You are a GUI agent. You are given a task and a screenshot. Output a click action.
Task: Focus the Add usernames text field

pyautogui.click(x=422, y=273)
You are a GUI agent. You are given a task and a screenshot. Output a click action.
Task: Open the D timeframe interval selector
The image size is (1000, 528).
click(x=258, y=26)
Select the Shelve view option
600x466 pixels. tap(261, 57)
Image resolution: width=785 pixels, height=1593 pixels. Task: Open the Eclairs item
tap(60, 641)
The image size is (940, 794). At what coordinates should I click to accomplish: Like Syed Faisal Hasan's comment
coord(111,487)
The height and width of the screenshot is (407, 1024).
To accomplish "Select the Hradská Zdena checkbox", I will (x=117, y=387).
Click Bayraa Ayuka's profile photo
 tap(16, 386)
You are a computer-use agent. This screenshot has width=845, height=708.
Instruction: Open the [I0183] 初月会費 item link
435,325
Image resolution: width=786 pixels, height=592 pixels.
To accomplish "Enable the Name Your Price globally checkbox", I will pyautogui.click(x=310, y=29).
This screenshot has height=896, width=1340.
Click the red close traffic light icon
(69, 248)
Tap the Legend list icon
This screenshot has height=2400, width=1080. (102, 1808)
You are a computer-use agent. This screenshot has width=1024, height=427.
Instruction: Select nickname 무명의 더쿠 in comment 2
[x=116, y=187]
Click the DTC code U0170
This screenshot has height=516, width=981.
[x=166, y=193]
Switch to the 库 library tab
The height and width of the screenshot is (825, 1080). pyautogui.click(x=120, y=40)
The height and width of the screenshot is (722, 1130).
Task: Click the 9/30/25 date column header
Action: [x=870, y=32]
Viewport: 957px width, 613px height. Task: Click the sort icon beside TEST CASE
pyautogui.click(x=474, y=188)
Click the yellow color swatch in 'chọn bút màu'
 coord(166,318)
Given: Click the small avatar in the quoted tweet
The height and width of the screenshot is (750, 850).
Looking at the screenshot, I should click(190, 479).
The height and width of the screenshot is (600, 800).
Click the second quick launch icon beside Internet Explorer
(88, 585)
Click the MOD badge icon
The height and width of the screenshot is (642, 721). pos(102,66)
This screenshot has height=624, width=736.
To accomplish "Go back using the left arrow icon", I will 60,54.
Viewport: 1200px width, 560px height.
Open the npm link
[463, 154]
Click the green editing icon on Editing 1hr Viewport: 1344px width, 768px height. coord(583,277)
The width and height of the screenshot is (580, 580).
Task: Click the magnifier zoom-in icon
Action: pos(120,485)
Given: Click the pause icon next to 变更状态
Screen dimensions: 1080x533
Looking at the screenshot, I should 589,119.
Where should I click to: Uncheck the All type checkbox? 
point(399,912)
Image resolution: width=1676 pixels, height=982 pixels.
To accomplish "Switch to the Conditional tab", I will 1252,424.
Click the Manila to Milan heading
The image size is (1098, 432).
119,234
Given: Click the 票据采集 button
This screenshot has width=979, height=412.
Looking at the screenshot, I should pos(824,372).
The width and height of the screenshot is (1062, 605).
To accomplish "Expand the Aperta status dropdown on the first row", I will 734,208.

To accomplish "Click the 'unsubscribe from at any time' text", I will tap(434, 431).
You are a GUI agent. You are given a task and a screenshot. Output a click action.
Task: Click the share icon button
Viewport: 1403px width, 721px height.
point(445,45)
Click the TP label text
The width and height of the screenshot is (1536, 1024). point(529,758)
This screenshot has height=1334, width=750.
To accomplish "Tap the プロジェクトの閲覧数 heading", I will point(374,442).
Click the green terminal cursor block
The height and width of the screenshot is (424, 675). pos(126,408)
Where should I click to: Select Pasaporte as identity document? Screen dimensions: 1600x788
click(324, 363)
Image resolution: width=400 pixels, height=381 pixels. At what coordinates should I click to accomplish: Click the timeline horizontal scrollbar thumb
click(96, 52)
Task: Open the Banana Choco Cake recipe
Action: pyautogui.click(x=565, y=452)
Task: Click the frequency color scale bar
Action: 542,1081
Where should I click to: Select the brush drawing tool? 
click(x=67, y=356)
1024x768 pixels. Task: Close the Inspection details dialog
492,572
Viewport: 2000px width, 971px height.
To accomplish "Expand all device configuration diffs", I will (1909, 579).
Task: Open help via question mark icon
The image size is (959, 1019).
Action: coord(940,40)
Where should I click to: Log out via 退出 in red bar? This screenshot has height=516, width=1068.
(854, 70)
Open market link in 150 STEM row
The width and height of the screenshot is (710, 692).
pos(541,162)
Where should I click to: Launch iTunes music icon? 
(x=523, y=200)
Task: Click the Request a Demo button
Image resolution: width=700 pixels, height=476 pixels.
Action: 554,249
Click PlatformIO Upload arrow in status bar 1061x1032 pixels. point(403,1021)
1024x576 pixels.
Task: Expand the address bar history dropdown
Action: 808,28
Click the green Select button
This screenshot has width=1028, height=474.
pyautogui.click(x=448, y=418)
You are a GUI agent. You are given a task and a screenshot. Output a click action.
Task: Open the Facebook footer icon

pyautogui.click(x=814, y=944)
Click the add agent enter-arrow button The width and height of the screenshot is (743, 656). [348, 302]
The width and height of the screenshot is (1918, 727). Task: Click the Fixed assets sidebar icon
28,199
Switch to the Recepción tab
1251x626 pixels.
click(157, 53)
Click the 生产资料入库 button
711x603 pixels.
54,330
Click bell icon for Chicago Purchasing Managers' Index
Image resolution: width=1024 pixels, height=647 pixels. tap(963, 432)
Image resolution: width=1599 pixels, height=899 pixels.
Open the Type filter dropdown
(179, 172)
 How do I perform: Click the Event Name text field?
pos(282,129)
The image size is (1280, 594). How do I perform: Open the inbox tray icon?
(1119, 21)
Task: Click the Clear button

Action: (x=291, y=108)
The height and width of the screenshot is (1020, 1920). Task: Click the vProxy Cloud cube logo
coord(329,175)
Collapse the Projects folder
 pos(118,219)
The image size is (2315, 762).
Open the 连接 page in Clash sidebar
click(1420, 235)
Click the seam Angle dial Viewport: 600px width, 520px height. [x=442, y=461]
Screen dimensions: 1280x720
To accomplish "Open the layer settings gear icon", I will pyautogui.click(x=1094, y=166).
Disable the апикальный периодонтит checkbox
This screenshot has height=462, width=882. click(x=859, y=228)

= = =

*What the task asks*:
Could you please retype the lines from the start of the data through the line with "has width=1024, height=427.", both included, and nothing else?

*Task answer*:
You are a GUI agent. You are given a task and a screenshot. Output a click action.
Task: Focus the Add usernames text field

pyautogui.click(x=422, y=273)
You are a GUI agent. You are given a task and a screenshot. Output a click action.
Task: Open the D timeframe interval selector
The image size is (1000, 528).
click(x=258, y=26)
Select the Shelve view option
600x466 pixels. tap(261, 57)
Image resolution: width=785 pixels, height=1593 pixels. Task: Open the Eclairs item
tap(60, 641)
The image size is (940, 794). At what coordinates should I click to accomplish: Like Syed Faisal Hasan's comment
coord(111,487)
The height and width of the screenshot is (407, 1024).
To accomplish "Select the Hradská Zdena checkbox", I will (x=117, y=387).
Click Bayraa Ayuka's profile photo
 tap(16, 386)
You are a computer-use agent. This screenshot has width=845, height=708.
Instruction: Open the [I0183] 初月会費 item link
435,325
Image resolution: width=786 pixels, height=592 pixels.
To accomplish "Enable the Name Your Price globally checkbox", I will pyautogui.click(x=310, y=29).
This screenshot has height=896, width=1340.
Click the red close traffic light icon
(69, 248)
Tap the Legend list icon
This screenshot has height=2400, width=1080. (102, 1808)
You are a computer-use agent. This screenshot has width=1024, height=427.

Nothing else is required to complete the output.